*** Opening PASSAGE TO READ ***

Goldman Sachs & FactSet: U.S. Stock Earnings Expectations Accelerating Upward Revisions

 

Recent data from Goldman Sachs and FactSet provides a crucial signal: the driving force behind U.S. stock gains is gradually shifting from pure valuation expansion to earnings expectation revisions. 

In a high-valuation environment, the market fears most the "lack of fundamental support." If earnings expectations continue to be revised upward, then even with high index valuations, EPS growth on the denominator side can partially absorb valuation pressure. 

① Four sets of data on earnings expectations for major U.S. stock indices 

· The year-over-year EPS growth rate for the S&P 500 mostly remains in the mid-to-high single-digit to low double-digit range for 2024 and 2025. Entering 2026, the market consensus expectation has significantly increased. 

· In Q1 2026, the expected year-over-year EPS growth rate for the S&P 500 as a whole reaches about 25%. Even after excluding Amazon and Google's "other income," there is still about 16% growth.

*** Closing PASSAGE TO READ ***
*** Opening SUPPLIED DATA ***

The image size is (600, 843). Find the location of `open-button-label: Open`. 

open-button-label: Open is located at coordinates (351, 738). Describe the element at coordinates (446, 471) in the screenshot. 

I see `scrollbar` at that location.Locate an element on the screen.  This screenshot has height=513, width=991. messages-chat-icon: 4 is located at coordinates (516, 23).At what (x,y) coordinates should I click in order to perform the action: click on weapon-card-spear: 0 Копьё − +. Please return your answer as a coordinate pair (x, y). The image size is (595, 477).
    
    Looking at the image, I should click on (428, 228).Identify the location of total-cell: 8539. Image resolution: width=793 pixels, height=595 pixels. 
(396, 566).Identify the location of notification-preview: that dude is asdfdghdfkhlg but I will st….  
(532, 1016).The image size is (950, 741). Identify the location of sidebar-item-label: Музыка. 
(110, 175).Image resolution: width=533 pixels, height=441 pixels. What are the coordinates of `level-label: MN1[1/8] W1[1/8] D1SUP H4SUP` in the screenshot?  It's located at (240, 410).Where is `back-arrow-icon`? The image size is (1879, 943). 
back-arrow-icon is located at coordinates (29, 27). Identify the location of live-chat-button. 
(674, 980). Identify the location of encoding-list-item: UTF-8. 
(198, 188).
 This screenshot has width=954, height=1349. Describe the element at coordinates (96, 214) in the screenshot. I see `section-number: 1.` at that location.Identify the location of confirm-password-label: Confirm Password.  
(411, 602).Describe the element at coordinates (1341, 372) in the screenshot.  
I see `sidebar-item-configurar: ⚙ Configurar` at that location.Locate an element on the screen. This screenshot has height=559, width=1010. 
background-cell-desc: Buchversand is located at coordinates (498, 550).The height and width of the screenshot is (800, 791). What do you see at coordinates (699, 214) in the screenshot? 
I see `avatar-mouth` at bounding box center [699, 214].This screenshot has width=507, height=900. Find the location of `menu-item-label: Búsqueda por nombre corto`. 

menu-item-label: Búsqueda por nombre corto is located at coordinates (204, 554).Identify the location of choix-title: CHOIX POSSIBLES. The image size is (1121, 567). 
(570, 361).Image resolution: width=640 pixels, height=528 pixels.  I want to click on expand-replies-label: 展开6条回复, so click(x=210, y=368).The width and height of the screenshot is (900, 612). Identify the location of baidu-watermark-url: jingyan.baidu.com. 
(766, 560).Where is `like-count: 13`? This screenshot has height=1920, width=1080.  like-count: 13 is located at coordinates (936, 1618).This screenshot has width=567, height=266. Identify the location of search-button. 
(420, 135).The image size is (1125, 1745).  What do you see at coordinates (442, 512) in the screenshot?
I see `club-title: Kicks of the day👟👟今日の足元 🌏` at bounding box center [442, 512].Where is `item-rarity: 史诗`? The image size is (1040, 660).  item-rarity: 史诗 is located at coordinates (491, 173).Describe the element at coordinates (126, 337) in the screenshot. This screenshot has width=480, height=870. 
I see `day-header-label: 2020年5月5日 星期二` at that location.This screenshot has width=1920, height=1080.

*** Closing SUPPLIED DATA ***

EXERCISE PROMPT ▸
Continue the article on U.S. stock earnings expectations from the point where it stops. The items have nothing to do with this.

EXERCISE OUTPUT ▸
The earnings improvement does not rely entirely on a single accounting disturbance, nor is it just the short-term contribution of a few giants.

② One detail cannot be ignored 

Data (1) The "median company" is significantly lower than the overall index. The current earnings recovery of the S&P 500 still exhibits a clear concentration effect at the top, and the internal structure is not balanced. 

Data (2) further verifies positive signals from the corporate side. 

The proportion of S&P 500 companies providing next-quarter EPS guidance that is higher than the market consensus expectation has reached 45%, above the long-term average of 40%. The earnings upward revision is not just analysts unilaterally raising their models. 

· However, 45% is not an extreme high:

During the 2020-2021 recovery phase, this proportion approached or even exceeded 60%. The current situation is more like a moderately strong earnings recovery. 

③ The market's continuous upward revisions of future EPS 

According to data (3), from early 2026 to May, the S&P 500 EPS expectations for Q2, Q3, Q4 2026, and 2027 have generally been revised upward by about 5%-7%, while Q1 2026 even saw an almost vertical upward revision. 

· The underlying signal is very clear: 

The market is not trading on a single quarter's earnings beat, but is repricing the earnings path for the next several quarters. If this upward revision trend continues, the U.S. stock rally is entering a more solid phase of "earnings realization trading."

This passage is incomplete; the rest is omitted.